The syslog check shell script
The script to check the logs is called /root/check-syslog.sh, but you can name it any way you like. Use whatever favorite editor you have to make this script. It is discussed section by section such that it is easy to follow how this is done. In the first line we tell that this is a bash script:
#!/usr/local/bin/bash
In the next section the variables are defined:
#---------------------------------------------------------------------
#       Variables
#---------------------------------------------------------------------
# Binary programs
LOGTAIL="/usr/local/sbin/logtail2"
TOUCH="/usr/bin/touch"
CHMOD="/bin/chmod"
FIND="/usr/bin/find"
MAIL="/usr/bin/mail"
CAT="/bin/cat"
# Date and time items
WEEKDAY=`/bin/date "+%a"`
YEAR=`/bin/date "+%Y"`
MONTH=`/bin/date "+%m"`
DAY=`/bin/date "+%d"`
HOUR=`/bin/date "+%H"`
MINUTE=`/bin/date "+%M"`
# Regular expression variables
GREP="/usr/bin/grep -F -v"
GREP_FAILURES="/usr/bin/egrep -E -i"
GREP_EXCEPTIONS="/usr/bin/grep -E -v"
# The logfile which is checked
LOGFILE="/loghost/dailylogs/${WEEKDAY}.log"
# The output variables
OUTPUT_DIR="/loghost/.out"
OUTPUT_FILE="/loghost/.out/syslog-check-${YEAR}${MONTH}${DAY}-${HOUR}${MINUTE}.txt"
# Mail variables
MAIL_RECIPIENT="syslogcheck@domain.tld"
MAIL_SUBJECT="syslog check report ${YEAR}${MONTH}${DAY}-${HOUR}${MINUTE}"
You can set the variables $OUTPUTDIR, $OUTPUTFILE, $MAILRECIPIENT and $MAILSUBJECT to your own liking and configuration. The variable $LOGFILE depends on what you have configured in the loghost.conf file (see A central log host with syslog-ng on FreeBSD).
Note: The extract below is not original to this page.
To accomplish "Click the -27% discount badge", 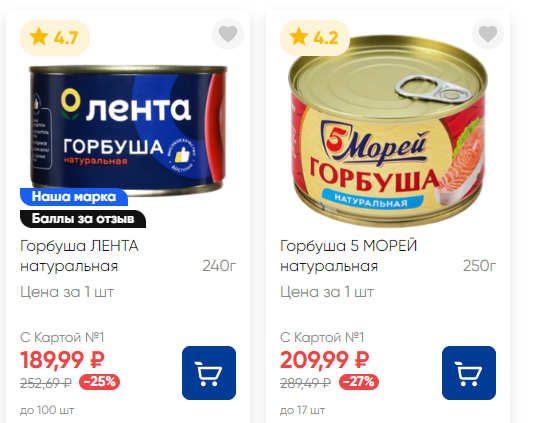I will 359,382.
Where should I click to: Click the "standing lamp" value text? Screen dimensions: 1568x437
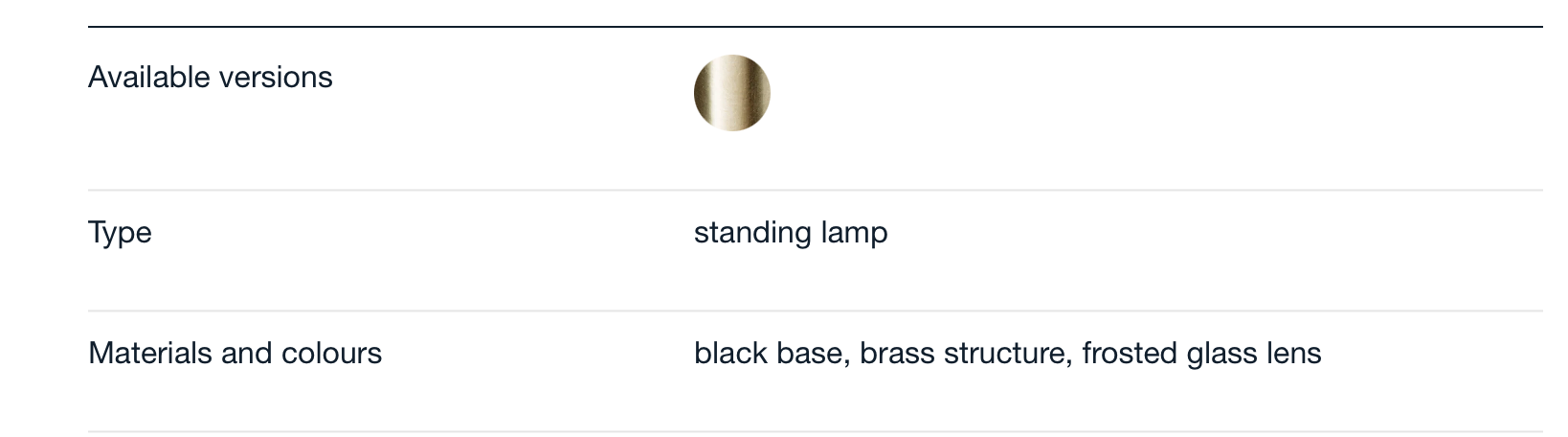[x=791, y=233]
Next 2 functions are defined. The first is called FAILURES which defines the bad strings which we want to search for in our logs:
#---------------------------------------------------------------------
#       Functions
#---------------------------------------------------------------------
FAILURES()
   {
      ${GREP_FAILURES} "error|crit|invalid|fail|false|warn|restart|deny\
                       |disable|ignore[d]|miss|except|invalid|fault\
                       |cannot|denied|broken|exceed|block|unable|offline\
                       |unsolicited|unhandled|traps|corrupt|unsafe\
                       |shutting down|shutdown|stopping|terminating"
   }
The second function is called EXCEPTIONS and defines the strings which we know are harmless and do not want to see in our output. This is our example whitelist:
EXCEPTIONS ()
   {
      ${GREP_EXCEPTIONS} "socruel\.nu" \
      | ${GREP_EXCEPTIONS} "\(syslog\/info\) \[syslogd\] restart"
   }
Two exceptions are defined in this example:
- ${GREP_EXCEPTIONS} “socruel.nu” defines that we do NOT want to see any syslog message with ‘socruel.nu’ in it
- ${GREP_EXCEPTIONS} “(syslog\/info) [syslogd] restart” defines that we do not want to see a syslog message with ‘syslog/info [syslogd] restart’ in it
Please be aware that all lines except the last one needs to end with the ‘\’ (backslash). And all lines except the first needs to start with the ‘|’ (pipe)! The number of exceptions and which exceptions you need depend on what you are running, how your environment is behaving and how much you want to see in the report. The SoCruel.NU implementation uses currently around 30 exceptions.
Next is making sure only the root user account can run this script:
#---------------------------------------------------------------------
#       Check if root
#---------------------------------------------------------------------
if [ "$(id -u)" != "0" ]; then
     echo "This script must be run by root." 2>&1
     exit 1
fi
With the above the basis is created, done and dusted. Now the real work starts, the actual script. First the output file is created and the permissions on it set:
#---------------------------------------------------------------------
#       The script
#---------------------------------------------------------------------
${TOUCH} ${OUTPUT_FILE}
${CHMOD} 0600 ${OUTPUT_FILE}
Then we add some intial information in the output file and add a blanc line:
echo "Syslog check ${YEAR}${MONTH}${DAY}-${HOUR}${MINUTE}" >> ${OUTPUT_FILE}
echo "==========================" >> ${OUTPUT_FILE}
echo "" >> ${OUTPUT_FILE}
The following command is where all the magic happens (!):
${LOGTAIL} ${LOGFILE} \
   | ${GREP} "$0" \
   | FAILURES \
   | EXCEPTIONS \
   >> ${OUTPUT_FILE}
The log file (${LOGFILE}) is checked against the FAILURES (the blacklist) first and then against the EXCEPTIONS. The result is appended to the output file ($OUTPUT_FILE).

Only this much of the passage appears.